Refined time-shift multiscale slope entropy: a new nonlinear dynamic analysis tool for rotating machinery fault feature extraction
Slope entropy (SlE) is an effective nonlinear dynamic analysis method, which has been used in mechanical fault diagnosis field. However, SlE only analyzes the time series on a single scale with much important information on other scales being ignored. Inspired by the multiscale analysis, the multiscale slope entropy (MSlE) is developed to extract the multiscale features of time series. Nevertheless, MSlE is susceptible to the loss of important information of original time series due to insufficient coarse-graining. In this paper, a novel algorithm termed refined time-shift multiscale slope entropy (RTSMSlE) is further proposed for enhancing the performance of MSlE. RTSMSlE changes the original coarse-grained computation and effectively improves the nonlinear analysis performance of MSlE, which has higher discriminating power and is less affected by mutant signals.
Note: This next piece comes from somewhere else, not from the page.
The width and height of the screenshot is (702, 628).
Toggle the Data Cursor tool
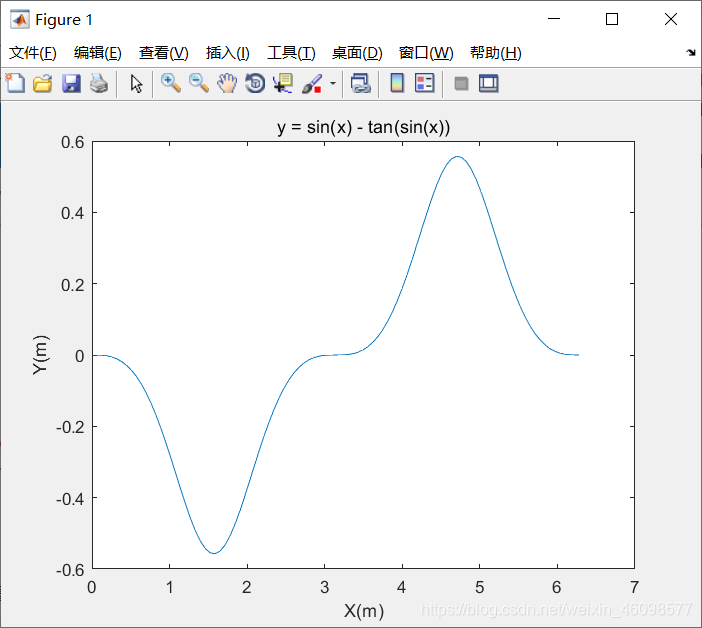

After that, a novel fault diagnosis method for rotating machinery is proposed based on the RTSMSlE and DBO–SVM classifier. The effectiveness and superiority of the proposed fault diagnosis method is verified via the simulated signals and the measured data analysis with comparison to the MSlE, refined time-shift multiscale sample entropy (RTSMSE), refined time-shift multiscale fuzzy entropy (RTSMFE), refined composite multiscale sample entropy (RCMSE) and refined composite multiscale dispersion entropy (RCMDE). The analysis results show that the proposed method provides better diagnostic effect and more stable performance in analyzing the vibration signals of rotating machinery than the compared methods.